WHAT YOU SHOULD DO
For the entries below, repeat exactly each line starting with the one that contains "Gallon Water Plant Consumables (208, 283)" and going on through the one that contains "Audioarchiv (900, 79)", and no others.
+++
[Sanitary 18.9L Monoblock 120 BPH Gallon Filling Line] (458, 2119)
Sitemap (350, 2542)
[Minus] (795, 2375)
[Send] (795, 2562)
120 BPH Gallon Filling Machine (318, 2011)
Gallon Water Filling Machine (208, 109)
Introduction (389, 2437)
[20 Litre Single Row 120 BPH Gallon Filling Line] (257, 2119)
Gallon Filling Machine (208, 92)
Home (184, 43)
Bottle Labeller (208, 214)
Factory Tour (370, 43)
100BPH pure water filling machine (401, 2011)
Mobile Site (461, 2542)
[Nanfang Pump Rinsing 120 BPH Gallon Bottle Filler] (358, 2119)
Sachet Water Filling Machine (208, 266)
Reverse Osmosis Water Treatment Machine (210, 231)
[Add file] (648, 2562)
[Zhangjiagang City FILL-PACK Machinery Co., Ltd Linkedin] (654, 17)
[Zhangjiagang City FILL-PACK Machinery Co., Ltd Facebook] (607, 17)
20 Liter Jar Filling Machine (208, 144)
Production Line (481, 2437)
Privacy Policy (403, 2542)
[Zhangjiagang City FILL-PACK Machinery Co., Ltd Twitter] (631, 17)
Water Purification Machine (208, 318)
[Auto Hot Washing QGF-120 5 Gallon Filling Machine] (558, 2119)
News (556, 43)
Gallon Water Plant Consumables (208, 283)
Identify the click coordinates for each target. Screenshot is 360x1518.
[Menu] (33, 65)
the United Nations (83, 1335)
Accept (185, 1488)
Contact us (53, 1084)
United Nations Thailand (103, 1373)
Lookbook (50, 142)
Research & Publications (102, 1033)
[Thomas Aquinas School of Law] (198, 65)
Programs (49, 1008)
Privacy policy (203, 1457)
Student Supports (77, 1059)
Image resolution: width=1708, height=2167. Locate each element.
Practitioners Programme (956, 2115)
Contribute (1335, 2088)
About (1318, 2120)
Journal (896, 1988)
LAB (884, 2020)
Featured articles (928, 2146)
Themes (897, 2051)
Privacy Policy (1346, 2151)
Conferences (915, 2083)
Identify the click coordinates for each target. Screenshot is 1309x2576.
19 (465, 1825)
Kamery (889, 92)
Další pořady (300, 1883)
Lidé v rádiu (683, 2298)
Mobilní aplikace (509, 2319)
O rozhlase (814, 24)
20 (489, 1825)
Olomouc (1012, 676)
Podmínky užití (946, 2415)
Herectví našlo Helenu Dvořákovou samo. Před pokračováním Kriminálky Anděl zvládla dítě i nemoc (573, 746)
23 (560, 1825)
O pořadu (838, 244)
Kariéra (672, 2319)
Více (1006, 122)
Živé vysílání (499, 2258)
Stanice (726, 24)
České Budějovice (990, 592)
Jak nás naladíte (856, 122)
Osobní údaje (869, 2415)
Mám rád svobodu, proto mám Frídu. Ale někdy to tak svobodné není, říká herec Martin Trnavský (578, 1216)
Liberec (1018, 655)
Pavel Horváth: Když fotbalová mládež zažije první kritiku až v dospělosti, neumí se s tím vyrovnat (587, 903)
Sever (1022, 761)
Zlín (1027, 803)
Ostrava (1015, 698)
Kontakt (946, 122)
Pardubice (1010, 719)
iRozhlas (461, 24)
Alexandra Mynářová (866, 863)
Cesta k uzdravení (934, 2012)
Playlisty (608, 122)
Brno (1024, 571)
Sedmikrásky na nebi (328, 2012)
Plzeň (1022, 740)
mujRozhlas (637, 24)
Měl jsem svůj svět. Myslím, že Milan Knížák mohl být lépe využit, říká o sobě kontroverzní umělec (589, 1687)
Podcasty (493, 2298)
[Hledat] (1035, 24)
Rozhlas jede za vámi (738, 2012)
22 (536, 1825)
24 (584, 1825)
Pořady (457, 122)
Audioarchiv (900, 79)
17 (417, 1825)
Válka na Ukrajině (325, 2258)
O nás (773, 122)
+++
SOLVED PROBLEM
Gallon Water Plant Consumables (208, 283)
Identify the click coordinates for each target. Screenshot is 360x1518.
[Menu] (33, 65)
the United Nations (83, 1335)
Accept (185, 1488)
Contact us (53, 1084)
United Nations Thailand (103, 1373)
Lookbook (50, 142)
Research & Publications (102, 1033)
[Thomas Aquinas School of Law] (198, 65)
Programs (49, 1008)
Privacy policy (203, 1457)
Student Supports (77, 1059)
Image resolution: width=1708, height=2167. Locate each element.
Practitioners Programme (956, 2115)
Contribute (1335, 2088)
About (1318, 2120)
Journal (896, 1988)
LAB (884, 2020)
Featured articles (928, 2146)
Themes (897, 2051)
Privacy Policy (1346, 2151)
Conferences (915, 2083)
Identify the click coordinates for each target. Screenshot is 1309x2576.
19 (465, 1825)
Kamery (889, 92)
Další pořady (300, 1883)
Lidé v rádiu (683, 2298)
Mobilní aplikace (509, 2319)
O rozhlase (814, 24)
20 (489, 1825)
Olomouc (1012, 676)
Podmínky užití (946, 2415)
Herectví našlo Helenu Dvořákovou samo. Před pokračováním Kriminálky Anděl zvládla dítě i nemoc (573, 746)
23 (560, 1825)
O pořadu (838, 244)
Kariéra (672, 2319)
Více (1006, 122)
Živé vysílání (499, 2258)
Stanice (726, 24)
České Budějovice (990, 592)
Jak nás naladíte (856, 122)
Osobní údaje (869, 2415)
Mám rád svobodu, proto mám Frídu. Ale někdy to tak svobodné není, říká herec Martin Trnavský (578, 1216)
Liberec (1018, 655)
Pavel Horváth: Když fotbalová mládež zažije první kritiku až v dospělosti, neumí se s tím vyrovnat (587, 903)
Sever (1022, 761)
Zlín (1027, 803)
Ostrava (1015, 698)
Kontakt (946, 122)
Pardubice (1010, 719)
iRozhlas (461, 24)
Alexandra Mynářová (866, 863)
Cesta k uzdravení (934, 2012)
Playlisty (608, 122)
Brno (1024, 571)
Sedmikrásky na nebi (328, 2012)
Plzeň (1022, 740)
mujRozhlas (637, 24)
Měl jsem svůj svět. Myslím, že Milan Knížák mohl být lépe využit, říká o sobě kontroverzní umělec (589, 1687)
Podcasty (493, 2298)
[Hledat] (1035, 24)
Rozhlas jede za vámi (738, 2012)
22 (536, 1825)
24 (584, 1825)
Pořady (457, 122)
Audioarchiv (900, 79)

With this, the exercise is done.